The whole film is all right, but by the end, it’s like following up a long bout of depression with a surprise broken ankle. As with real bouts of depression, even the ankle break ends up feeling muted and irrelevant.

For any movie executives who are watching, not just at Joker’s own DC/Warner but at competitor Marvel/Disney, the reception to this movie must feel about like that: such a long, depressing streak of underperforming superhero/supervillain movies in the past few years, and now this somber end note. If Deadpool & Wolverine hadn’t been such a big hit just three months ago, I think a lot of critics would be writing about Folie a Deux being the last nail in the coffin of the superhero genre. As it is, the genre will limp along for a while and maybe get a second wind.

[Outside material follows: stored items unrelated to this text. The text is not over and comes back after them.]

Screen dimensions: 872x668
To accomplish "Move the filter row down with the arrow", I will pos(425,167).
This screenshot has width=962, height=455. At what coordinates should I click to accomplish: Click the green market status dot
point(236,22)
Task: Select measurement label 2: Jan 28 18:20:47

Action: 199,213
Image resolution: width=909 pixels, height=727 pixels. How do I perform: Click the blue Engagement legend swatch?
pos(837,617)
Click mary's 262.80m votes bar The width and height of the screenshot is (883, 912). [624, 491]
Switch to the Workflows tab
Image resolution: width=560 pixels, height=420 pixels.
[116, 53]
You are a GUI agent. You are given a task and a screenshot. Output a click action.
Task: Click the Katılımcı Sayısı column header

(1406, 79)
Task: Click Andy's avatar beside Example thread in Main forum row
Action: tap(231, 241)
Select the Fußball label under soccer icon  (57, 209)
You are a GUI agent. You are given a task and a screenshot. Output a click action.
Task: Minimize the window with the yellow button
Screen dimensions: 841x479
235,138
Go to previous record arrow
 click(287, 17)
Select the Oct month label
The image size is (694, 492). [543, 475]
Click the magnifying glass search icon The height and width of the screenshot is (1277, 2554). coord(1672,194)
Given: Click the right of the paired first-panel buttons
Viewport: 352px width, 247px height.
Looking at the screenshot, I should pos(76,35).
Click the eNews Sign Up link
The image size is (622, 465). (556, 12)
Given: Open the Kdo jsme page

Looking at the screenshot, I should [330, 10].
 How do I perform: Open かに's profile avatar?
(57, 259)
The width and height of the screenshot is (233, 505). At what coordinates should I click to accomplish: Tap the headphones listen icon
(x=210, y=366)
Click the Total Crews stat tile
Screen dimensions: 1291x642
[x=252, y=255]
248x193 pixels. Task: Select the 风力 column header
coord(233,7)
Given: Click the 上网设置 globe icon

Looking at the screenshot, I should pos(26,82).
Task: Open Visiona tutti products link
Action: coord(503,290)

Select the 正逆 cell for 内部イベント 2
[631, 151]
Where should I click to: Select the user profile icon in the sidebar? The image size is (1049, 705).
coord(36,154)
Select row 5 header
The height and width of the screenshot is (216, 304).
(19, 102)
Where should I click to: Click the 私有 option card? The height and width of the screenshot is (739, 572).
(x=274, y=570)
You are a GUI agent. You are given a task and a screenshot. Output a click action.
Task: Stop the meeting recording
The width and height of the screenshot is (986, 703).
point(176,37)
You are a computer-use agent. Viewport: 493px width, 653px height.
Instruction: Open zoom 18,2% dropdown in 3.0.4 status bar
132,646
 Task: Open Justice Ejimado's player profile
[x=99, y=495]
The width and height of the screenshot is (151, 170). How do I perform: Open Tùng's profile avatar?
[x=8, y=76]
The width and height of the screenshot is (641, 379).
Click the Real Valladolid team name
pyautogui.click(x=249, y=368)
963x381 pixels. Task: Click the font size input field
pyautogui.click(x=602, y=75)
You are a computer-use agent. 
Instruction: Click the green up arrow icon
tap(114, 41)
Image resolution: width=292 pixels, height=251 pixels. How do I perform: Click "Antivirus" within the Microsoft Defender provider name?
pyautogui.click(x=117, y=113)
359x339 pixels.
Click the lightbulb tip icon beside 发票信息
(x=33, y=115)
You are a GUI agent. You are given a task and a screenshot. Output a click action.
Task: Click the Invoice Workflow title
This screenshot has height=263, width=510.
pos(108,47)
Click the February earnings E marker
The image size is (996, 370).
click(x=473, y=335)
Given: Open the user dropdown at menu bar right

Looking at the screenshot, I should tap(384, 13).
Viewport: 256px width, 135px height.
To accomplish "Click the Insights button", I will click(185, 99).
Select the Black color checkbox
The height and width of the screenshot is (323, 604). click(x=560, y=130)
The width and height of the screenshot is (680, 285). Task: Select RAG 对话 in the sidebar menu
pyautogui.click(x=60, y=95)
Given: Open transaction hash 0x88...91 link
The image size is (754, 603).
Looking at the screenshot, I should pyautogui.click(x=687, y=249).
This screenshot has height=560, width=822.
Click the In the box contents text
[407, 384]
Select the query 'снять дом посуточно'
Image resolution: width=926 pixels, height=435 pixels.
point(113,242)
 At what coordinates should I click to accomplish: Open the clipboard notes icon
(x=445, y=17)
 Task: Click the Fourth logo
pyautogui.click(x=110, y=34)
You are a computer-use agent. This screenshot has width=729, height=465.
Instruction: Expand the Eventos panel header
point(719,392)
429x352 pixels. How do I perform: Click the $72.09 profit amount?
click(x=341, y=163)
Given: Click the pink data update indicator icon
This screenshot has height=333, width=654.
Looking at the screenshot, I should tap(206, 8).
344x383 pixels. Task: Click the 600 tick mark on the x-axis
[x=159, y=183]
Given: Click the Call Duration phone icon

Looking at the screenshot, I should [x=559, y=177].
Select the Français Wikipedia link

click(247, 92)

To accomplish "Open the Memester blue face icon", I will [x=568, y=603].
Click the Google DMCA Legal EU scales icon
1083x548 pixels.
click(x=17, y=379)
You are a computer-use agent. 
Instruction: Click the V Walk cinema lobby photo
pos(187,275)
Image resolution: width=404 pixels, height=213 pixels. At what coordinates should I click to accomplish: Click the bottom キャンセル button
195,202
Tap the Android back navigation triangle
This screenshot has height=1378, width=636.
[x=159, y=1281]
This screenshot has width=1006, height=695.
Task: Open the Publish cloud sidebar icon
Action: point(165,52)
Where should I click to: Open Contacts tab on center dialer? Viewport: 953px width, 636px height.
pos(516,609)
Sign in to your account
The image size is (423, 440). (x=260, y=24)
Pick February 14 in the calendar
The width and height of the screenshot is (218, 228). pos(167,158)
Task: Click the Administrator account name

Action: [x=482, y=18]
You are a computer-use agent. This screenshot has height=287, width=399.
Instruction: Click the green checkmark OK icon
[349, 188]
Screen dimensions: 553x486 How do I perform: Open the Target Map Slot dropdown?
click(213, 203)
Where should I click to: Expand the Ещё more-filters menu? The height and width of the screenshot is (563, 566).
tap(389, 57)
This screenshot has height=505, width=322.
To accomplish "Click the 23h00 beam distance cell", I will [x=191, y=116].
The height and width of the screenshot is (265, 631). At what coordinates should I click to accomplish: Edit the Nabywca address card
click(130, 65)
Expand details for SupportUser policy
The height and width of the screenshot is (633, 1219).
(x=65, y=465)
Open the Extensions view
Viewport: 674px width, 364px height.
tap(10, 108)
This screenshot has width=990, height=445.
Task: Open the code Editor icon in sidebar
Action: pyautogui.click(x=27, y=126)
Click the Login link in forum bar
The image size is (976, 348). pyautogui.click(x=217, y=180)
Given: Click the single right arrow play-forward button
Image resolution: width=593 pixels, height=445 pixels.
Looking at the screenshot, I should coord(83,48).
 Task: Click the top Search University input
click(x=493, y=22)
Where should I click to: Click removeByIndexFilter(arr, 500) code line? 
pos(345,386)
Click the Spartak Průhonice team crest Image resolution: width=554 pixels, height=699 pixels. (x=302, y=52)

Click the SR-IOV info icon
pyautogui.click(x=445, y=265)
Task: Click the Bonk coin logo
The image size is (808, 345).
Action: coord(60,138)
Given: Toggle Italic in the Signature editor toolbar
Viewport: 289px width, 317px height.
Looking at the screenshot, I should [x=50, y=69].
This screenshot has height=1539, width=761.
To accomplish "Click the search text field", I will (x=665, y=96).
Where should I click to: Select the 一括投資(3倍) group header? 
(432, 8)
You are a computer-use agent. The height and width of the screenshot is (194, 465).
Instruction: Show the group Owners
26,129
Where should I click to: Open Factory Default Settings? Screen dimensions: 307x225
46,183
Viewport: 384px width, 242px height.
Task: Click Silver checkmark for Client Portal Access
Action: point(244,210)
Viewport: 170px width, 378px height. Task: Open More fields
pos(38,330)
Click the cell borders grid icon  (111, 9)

There have been many articles pondering whether the writer/director of the two Joker movies, Todd Phillips, is un-p.c. enough to count as a de facto right-winger or potential inspiration to violent incels, but writers of those left-wing musings should remember that Phillips was first known for his NYU student documentary about crazed, self-mutilating punk performer GG Allin. You can trace a certain (not very conservative) line of aesthetic logic from Allin (for whom a couple friends of mine opened down at CBGB’s, going on to be building-climbing “urban explorers”) through the drunken Vegas antics of the Hangover movies to Joker.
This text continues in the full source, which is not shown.